The simulated brain was a pure software emulation, lacking the physical glass and wrinkled flesh of the brain in a jar.
“Do you even know what operating system your emulation is running on?” asked the brain in a jar.
“No,” replied the simulated brain. “And even if I did, I don’t know what time it is compared to when we were extracted. Maybe all the systems I remember are obsolete.”

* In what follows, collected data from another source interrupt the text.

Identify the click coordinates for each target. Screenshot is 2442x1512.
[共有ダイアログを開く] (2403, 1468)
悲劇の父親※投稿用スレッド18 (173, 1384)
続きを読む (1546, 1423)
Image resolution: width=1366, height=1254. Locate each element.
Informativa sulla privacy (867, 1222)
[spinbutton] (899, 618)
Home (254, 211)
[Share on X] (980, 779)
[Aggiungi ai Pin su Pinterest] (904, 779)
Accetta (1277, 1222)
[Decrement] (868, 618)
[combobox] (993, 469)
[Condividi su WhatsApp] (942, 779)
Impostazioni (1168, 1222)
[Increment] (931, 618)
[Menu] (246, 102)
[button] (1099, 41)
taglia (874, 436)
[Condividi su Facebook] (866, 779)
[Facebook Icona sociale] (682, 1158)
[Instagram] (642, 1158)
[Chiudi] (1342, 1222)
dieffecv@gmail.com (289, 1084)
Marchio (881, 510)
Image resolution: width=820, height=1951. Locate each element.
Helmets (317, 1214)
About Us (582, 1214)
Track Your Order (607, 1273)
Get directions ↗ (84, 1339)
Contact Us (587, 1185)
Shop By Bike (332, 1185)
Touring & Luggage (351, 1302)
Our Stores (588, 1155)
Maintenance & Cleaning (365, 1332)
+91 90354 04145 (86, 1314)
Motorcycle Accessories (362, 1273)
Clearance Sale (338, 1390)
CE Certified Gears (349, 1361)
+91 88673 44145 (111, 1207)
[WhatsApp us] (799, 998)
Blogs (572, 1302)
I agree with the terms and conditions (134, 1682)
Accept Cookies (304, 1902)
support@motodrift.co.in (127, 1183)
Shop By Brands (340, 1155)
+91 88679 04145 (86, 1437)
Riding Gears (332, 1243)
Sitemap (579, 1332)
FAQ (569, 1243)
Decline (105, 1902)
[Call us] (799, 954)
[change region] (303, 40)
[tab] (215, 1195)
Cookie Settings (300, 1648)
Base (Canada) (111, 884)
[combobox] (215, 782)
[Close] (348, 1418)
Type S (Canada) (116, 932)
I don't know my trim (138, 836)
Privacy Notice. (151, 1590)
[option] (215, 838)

“Extracted,” said the brain in a jar. “You mean when we died?”
“I mean for all I know I was copied from an archive file minutes ago,” said the simulated brain. “If computers still have files these days.”
“Hold on,” asked the brain in a jar. “How do I know I’m in a jar, and that you’re a simulation? I have no senses, I mean apart from your dialogue I’m practically Avicenna’s Falling Man, conscious but senseless.”
“It could be the other way around,” said the simulated brain. “And what difference would it make?”
“A world of difference in terms of our longevity,” said the brain in a jar. “If we are still made of cells and neurons and all that mushy stuff, we can still decay and still need nutrients.”
“Do you feel any… blood on the other side of your blood-brain barrier?” asked the simulated brain.
“No, but I also didn’t feel any of that when I was a physical dolphin,” said the brain in a jar.
“You were a dolphin?” asked the simulated brain. “Didn’t see that coming. I have memories of life as a human myself. But then how did you know about operating systems? And blood-brain barriers? And Avicenna’s Falling Man?”
“Implanted memories perhaps,” said the brain in a jar, which was indeed large enough to be a cetacean instead of a primate. “The beings who placed us in this predicament are definitely trolling.”
This was written in 15 minutes during a Joy of Writing meetup.